Paradoxalmente, o candidato que chegou mais tarde na disputa é aquele que pode se dar ao luxo de começar a pensar no segundo turno. Haddad está em condições de traçar estratégias para atrair o eleitorado “nem nem” e para estabelecer pontes com a parte da elite política e econômica que tem horror a Bolsonaro e a tudo o que ele representa.
Tudo está contra a candidatura do capitão neste momento. E Haddad tem uma janela de oportunidade única. Se não souber aproveitá-la, se der a Bolsonaro a mais remota chance de se recuperar nas duas frentes de construção do segundo turno, terá arriscado toda a eleição.

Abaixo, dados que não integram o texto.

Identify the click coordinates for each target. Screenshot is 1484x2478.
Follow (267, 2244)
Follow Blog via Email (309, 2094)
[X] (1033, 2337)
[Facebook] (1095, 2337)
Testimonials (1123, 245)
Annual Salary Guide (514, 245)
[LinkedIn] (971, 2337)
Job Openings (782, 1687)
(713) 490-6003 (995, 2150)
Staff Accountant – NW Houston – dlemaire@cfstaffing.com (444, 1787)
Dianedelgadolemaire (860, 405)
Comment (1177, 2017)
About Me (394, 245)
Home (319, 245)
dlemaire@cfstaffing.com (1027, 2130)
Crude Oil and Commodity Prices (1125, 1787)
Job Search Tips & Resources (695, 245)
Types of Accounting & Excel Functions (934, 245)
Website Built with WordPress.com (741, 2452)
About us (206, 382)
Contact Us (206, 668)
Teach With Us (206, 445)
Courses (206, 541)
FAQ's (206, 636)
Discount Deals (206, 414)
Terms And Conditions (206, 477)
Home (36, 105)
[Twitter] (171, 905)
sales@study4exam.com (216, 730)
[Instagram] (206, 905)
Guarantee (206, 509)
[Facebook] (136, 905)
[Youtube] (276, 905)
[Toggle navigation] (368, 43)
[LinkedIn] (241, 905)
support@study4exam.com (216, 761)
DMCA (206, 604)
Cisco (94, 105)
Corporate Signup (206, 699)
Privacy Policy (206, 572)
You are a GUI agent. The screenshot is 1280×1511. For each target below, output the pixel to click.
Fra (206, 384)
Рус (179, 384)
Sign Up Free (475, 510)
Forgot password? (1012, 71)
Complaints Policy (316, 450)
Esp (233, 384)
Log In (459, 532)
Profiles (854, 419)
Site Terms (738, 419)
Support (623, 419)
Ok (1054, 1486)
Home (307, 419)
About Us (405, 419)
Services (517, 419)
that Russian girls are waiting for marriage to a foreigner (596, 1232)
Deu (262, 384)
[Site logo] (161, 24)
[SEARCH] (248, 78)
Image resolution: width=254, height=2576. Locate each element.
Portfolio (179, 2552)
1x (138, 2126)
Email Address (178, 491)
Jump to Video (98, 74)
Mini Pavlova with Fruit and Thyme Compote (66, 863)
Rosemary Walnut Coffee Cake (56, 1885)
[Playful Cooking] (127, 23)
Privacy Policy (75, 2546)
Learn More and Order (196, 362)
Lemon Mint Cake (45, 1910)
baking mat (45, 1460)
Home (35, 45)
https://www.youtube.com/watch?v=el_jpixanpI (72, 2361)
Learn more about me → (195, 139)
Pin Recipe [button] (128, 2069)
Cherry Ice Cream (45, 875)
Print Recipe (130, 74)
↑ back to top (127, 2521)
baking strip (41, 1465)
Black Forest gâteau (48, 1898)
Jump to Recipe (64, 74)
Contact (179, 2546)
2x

A elite já experimentou o desastre da escolha de Fernando Collor em 1989, sabe o que é optar por um candidato outsider sem efetivo aparato de campanha e de governo. Mas não há vácuo na natureza nem na política. Se Haddad não ocupar esse espaço, se não aproveitar a janela para construir uma frente republicana desde já, pode assistir a uma operação de socorro da candidatura de Bolsonaro por aquela parte da elite que considera a volta do PT ao poder pior do que a eleição de um cavaleiro do apocalipse.
Todos os mais recentes movimentos de Haddad indicam que Haddad tem plena consciência do que está em jogo neste momento. A questão agora é saber o quanto a sua campanha como um todo tem a mesma leitura da situação. Disso depende o rumo da eleição.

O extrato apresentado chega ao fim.